## Problem description:
The lines from the start of the data through the line containing "1358x896 pixels." are to be reproduced exactly, both ends included.

(Dataset items)
▬▬▬

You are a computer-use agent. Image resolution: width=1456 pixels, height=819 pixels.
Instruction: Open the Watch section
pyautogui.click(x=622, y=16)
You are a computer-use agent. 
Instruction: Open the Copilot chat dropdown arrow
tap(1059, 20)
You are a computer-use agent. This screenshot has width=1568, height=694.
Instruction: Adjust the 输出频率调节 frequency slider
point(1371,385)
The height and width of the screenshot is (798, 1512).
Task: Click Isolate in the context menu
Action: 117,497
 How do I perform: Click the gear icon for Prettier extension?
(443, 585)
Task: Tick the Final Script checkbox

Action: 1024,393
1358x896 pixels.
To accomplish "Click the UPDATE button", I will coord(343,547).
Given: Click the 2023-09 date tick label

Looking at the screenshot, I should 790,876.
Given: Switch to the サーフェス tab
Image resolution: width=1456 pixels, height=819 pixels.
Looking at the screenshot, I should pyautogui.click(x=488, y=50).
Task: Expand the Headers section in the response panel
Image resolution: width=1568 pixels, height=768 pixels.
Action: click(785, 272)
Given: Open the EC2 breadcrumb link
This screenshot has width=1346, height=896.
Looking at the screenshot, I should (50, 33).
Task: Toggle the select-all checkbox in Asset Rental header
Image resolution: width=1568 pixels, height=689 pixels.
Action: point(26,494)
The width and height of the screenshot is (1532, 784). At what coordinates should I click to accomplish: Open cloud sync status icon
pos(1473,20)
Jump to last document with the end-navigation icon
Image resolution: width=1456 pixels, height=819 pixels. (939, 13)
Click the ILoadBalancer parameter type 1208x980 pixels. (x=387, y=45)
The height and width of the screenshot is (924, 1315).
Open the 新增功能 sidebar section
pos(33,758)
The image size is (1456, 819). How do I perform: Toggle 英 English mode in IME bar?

▬▬▬

## Response:
You are a computer-use agent. Image resolution: width=1456 pixels, height=819 pixels.
Instruction: Open the Watch section
pyautogui.click(x=622, y=16)
You are a computer-use agent. 
Instruction: Open the Copilot chat dropdown arrow
tap(1059, 20)
You are a computer-use agent. This screenshot has width=1568, height=694.
Instruction: Adjust the 输出频率调节 frequency slider
point(1371,385)
The height and width of the screenshot is (798, 1512).
Task: Click Isolate in the context menu
Action: 117,497
 How do I perform: Click the gear icon for Prettier extension?
(443, 585)
Task: Tick the Final Script checkbox

Action: 1024,393
1358x896 pixels.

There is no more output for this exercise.